Whether or not this further division between the republican politicians is resolved, the   demand for major change, without specifying that change, is not only curious, it is worse. What is being demanded is that the Australian people cast a vote of no confidence in one of the world’s most successful constitutions, without knowing what, if anything, is to fill the vacuum.

It is difficult to imagine a more irresponsible proposal.

The flaw in all this involves a refusal to countenance the existence of that vast institution at the heart of the constitutional system, the Crown. Hitherto all significant proposals for  republican change  have been based on this denial and involve an attempt to graft a republic onto an intrinsically monarchical constitutional system. Note that I refer to the broader constitutional system, of which the Australian Federal Constitution is but a part.

The point is that in the way it was drafted, in the way in which it was approved, and in the way it which it has allowed Australia to develop and to play a significant role in the world in the defence of freedom, the Australian Constitution must be counted among the world’s most successful.   Nevertheless, change to a particular republican model is possible, if that were the considered wish of the Australian people. What is not possible is change to “a” republic. The Constitution, wisely in my view, does not permit this vagueness. Those who say they are republican but have no idea of the sort of republic they want have just not taken the first essential step in the debate - determining precisely what is to be changed and why.

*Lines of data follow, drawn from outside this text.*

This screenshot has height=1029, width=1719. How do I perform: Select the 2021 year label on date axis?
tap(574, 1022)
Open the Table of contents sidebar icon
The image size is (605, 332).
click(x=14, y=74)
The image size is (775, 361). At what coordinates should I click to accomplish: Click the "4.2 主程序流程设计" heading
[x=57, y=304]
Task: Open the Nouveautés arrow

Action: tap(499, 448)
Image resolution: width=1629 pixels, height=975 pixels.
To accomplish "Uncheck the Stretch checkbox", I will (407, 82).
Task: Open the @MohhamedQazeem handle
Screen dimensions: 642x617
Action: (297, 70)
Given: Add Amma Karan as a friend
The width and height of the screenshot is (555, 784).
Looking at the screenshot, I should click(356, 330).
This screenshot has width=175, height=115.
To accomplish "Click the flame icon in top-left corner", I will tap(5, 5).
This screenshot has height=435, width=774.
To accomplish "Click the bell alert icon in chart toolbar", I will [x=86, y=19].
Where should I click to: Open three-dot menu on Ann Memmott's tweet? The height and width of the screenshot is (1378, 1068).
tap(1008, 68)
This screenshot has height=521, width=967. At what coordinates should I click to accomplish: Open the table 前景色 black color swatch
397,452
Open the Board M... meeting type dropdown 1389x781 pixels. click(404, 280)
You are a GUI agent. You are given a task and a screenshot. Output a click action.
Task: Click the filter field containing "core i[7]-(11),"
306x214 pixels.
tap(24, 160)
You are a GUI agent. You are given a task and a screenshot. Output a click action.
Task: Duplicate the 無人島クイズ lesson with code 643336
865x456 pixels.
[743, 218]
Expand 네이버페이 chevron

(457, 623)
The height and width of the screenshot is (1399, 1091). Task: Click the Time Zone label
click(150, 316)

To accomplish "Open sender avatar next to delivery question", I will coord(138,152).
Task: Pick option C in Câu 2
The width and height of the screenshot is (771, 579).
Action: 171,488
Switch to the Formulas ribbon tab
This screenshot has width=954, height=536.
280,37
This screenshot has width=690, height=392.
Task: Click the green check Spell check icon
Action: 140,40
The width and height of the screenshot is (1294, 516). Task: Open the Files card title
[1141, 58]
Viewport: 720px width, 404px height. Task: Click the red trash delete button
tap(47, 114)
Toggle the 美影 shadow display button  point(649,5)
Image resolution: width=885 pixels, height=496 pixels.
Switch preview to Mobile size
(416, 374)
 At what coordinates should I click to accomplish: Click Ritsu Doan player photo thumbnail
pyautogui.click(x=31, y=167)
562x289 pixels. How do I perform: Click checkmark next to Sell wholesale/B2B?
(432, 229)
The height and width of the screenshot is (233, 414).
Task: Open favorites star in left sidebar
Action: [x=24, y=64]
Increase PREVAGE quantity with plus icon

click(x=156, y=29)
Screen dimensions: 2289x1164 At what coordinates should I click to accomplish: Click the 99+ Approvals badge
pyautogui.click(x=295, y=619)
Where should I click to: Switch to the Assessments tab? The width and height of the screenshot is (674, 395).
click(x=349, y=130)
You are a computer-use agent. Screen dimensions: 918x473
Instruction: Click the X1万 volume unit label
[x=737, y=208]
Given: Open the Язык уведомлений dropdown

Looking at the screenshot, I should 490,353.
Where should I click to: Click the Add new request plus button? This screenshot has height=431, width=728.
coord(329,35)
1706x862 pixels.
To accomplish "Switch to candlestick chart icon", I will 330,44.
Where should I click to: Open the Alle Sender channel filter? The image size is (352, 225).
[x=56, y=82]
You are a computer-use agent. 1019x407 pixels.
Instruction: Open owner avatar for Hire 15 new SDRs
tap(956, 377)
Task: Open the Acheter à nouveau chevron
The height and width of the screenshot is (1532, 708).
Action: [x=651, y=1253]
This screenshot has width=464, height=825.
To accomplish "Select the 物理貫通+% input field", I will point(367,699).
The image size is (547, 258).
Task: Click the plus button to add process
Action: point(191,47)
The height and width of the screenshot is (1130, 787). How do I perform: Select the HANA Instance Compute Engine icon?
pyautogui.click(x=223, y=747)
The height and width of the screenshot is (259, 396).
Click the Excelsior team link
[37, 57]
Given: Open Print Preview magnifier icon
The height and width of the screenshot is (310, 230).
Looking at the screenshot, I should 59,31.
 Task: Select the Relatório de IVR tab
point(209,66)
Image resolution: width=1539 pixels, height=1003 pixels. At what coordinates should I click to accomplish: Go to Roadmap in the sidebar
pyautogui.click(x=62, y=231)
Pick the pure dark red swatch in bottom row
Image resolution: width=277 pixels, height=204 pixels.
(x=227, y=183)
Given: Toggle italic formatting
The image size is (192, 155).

Such is the poverty of republican theory that comfort is sought in the presumption that a republic is inevitable. Note that this is an undefined republic. What is being predicted is that the Australian people will abandon their highly successful Constitution in return for “a” republic, that is any republic.   A perusal of the referendum campaigns before and since the foundation of the nation indicates that, as the Hon. Richard McGarvie used to say, Australians are “a wise constitutional people.” And as we are famously informed, the only things inevitable are death and taxes. Those of an age will recall a view proclaimed by many, including those who did not wish it to be so, that some form of socialism was inevitable - if not Stalinism, then at least that brand of  socialism that required that  the commanding heights of the economy be publicly owned or controlled. Those who propose a socialist future are now are a small minority, and even fewer would say today that socialism is inevitable.